Of course it is. If property taxes are so easy to collect, where is the federal property tax? Why do other taxes collect so much more than property tax — by 90% to 10%?
Localities have property taxes because the Village of Briarcliff Manor, NY, pop 8,000, can’t impose an income tax, estate tax, payroll tax or its own sales tax. It can tax the real estate within its boundaries. What other tax do you propose it use?
Property tax is the most costly tax administratively, by far, because it is the most subjective, thus the most disputable.
Take Massachusetts, a high-tax state with income tax, sales tax, estate tax, corporate tax, etc.
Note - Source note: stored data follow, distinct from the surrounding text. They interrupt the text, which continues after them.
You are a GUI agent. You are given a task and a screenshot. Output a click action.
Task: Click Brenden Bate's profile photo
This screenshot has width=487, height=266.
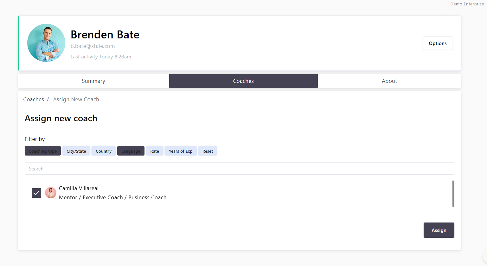click(46, 43)
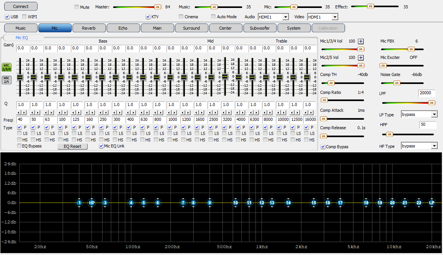
Task: Click the Master volume slider handle
Action: point(158,7)
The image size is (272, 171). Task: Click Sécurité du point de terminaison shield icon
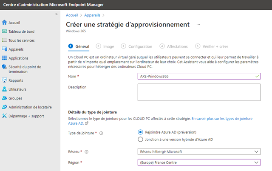coord(4,67)
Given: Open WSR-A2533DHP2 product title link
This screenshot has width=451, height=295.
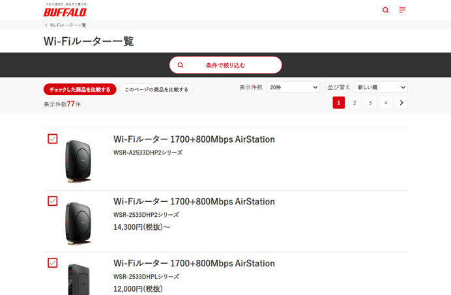Looking at the screenshot, I should pyautogui.click(x=194, y=139).
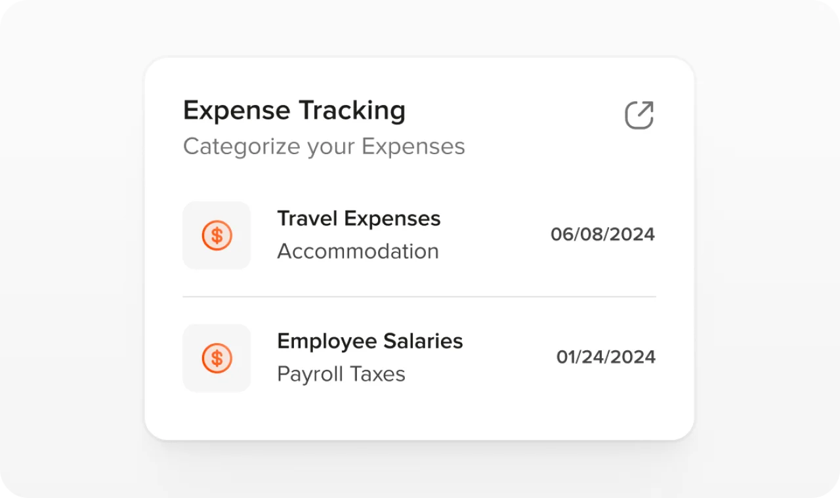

With all those kinds of taxes, ninety percent of all tax appeals and litigation are property tax.
So yes, property tax is a lot more costly to administer and difficult to apply equitably.
BTW, in the income tax too appraisal issues account for the bulk of litigation: what is the proper appraised value of those shares in a private business? Patents? Stock options? Depreciable properties? Non-compete terms? etc. etc. etc. Estate tax appeals and litigation are near totally dominated by appraisal issues.
Payroll tax OTOH has near zero cost of litigation for revenue collected, there’s nothing to appraise.
Appraisal-based taxation is the most subjective, costly to administer, inequitable as to like being treated as like, and prone both to corruption and the reverse of the taxman strong-arming the taxpayer. That’s 101 in tax practice. The way it dominates tax litigation is proof of the fact.
“Property tax litigation is good…”
Sure, for me — I’m a tax lawyer!
The next time you find yourself in litigation with the government, tell us how good it is for you.
> Land … is … very volatile in price
“A land value tax rate of 90 percent would make the price of land plunge to 10 percent of its non-taxed value, hence the volatility would be unimportant. “
Let me understand this: The small land value tax imposed in Pittsburgh collapsed immediately under a tsunami of appeals and litigation. The fix for this is supposed to be to massively increase the tax to confiscatory rates. Then people won’t care how much they pay through the tax, so they won’t appeal their tax assessments any more. Hmmm….
Also, on the other side of things, having tied collection of the bulk of all national revenue to a single tax with a highly volatile tax base will prove to be an “unimportant” issue (if an issue at all).
Seems a lot more Utopian than realistic to me.